Required action:
Your task is to filter the entries and copy every line containing the string "will".

Input:
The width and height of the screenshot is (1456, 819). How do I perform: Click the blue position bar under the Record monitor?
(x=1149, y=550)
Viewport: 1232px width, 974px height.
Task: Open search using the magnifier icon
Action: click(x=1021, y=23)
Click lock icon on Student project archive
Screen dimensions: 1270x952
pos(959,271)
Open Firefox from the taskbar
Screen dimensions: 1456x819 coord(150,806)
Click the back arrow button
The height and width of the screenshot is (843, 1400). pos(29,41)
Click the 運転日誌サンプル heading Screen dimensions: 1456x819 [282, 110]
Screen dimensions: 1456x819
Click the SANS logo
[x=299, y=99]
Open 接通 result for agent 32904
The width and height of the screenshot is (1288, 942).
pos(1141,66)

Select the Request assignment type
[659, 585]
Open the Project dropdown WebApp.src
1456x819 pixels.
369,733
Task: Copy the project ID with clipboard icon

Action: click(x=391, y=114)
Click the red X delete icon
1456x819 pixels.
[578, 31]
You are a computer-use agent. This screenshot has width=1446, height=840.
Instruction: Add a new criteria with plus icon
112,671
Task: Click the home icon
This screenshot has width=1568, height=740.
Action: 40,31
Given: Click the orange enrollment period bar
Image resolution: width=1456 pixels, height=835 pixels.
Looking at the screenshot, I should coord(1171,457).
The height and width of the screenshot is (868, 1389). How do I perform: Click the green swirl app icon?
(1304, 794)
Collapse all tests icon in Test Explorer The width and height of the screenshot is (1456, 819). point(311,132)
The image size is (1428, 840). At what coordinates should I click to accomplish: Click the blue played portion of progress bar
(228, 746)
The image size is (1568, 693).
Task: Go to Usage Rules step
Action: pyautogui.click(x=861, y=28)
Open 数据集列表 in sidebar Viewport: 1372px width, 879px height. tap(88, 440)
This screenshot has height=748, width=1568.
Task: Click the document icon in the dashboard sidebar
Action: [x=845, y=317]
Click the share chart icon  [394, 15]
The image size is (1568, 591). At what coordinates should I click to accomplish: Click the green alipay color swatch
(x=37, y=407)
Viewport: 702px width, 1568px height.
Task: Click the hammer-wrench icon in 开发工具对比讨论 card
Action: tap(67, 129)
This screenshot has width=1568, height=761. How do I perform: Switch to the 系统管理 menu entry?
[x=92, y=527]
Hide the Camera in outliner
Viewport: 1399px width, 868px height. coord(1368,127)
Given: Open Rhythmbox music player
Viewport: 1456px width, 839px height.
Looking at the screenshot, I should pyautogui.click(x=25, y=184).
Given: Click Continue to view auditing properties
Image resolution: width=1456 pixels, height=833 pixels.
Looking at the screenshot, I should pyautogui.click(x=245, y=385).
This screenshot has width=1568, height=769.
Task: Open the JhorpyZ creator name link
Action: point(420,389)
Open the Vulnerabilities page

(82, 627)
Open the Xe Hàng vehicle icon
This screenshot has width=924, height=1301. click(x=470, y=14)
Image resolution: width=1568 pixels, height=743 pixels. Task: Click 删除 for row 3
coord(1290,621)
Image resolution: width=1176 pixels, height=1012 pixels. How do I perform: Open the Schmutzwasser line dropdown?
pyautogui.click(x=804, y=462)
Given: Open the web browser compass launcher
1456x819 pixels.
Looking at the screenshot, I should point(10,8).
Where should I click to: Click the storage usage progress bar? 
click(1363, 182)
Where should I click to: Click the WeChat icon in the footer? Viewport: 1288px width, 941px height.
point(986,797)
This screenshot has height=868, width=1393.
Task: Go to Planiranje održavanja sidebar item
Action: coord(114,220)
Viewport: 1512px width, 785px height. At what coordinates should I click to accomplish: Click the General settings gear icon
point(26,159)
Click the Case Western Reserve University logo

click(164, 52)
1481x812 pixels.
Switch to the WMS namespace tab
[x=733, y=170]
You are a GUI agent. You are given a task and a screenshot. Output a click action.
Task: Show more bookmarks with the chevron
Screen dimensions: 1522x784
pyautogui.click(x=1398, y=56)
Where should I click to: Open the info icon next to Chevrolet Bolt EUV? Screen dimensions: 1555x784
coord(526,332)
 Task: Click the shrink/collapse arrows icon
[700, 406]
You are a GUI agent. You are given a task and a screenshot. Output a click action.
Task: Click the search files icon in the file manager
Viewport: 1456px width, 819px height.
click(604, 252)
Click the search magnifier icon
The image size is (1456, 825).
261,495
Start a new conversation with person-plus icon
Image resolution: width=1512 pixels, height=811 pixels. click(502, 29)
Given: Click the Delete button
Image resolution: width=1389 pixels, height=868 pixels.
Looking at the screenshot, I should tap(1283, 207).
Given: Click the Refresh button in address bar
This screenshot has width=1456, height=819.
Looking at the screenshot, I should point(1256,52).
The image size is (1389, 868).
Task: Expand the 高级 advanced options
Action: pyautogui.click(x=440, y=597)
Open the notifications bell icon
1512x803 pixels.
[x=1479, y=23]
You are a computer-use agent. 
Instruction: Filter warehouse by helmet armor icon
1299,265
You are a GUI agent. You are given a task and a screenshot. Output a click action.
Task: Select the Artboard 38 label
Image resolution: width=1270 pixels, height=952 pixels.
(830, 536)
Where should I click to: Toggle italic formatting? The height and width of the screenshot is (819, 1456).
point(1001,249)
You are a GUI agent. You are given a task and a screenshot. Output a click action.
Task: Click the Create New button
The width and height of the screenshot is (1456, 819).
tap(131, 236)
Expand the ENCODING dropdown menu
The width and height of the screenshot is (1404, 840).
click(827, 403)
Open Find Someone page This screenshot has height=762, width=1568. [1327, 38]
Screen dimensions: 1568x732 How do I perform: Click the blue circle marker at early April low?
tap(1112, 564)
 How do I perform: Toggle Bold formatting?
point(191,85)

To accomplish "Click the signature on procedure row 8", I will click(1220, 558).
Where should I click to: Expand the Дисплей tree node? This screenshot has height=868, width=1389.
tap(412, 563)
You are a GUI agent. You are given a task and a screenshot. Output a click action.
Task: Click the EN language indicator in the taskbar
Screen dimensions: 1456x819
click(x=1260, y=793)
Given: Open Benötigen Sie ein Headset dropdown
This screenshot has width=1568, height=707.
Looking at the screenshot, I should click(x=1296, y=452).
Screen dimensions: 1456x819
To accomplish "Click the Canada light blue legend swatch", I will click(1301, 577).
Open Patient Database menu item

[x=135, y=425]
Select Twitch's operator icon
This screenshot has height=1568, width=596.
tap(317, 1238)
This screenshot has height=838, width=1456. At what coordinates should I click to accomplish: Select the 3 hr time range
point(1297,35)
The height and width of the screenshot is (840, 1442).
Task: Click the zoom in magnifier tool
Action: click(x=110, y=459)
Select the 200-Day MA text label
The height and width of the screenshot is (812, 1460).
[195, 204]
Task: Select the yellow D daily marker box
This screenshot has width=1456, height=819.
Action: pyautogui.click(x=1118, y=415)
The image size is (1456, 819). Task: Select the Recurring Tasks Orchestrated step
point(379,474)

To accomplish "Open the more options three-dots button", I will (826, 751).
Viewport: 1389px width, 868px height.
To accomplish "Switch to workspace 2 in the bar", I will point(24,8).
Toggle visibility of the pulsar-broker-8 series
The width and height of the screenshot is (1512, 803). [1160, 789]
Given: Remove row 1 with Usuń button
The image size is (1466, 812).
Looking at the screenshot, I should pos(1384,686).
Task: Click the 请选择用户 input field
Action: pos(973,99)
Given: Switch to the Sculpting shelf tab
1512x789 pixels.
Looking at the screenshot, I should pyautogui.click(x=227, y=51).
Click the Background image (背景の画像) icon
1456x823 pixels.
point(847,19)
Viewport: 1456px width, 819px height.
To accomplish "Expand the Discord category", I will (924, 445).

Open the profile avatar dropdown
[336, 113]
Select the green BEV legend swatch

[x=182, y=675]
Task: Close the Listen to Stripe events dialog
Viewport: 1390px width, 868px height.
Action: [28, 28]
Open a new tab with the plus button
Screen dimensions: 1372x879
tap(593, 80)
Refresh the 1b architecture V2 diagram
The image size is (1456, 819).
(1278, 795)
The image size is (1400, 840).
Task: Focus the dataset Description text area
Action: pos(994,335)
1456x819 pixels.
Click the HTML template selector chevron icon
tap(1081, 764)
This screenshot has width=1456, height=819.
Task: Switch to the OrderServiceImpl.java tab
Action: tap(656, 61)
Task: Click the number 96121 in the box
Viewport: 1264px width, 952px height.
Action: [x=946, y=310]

Response area:
To accomplish "Click the signature on procedure row 8", I will click(1220, 558).
To accomplish "Click the Canada light blue legend swatch", I will click(1301, 577).
To accomplish "Open the more options three-dots button", I will (826, 751).
To accomplish "Switch to workspace 2 in the bar", I will point(24,8).
To accomplish "Expand the Discord category", I will (924, 445).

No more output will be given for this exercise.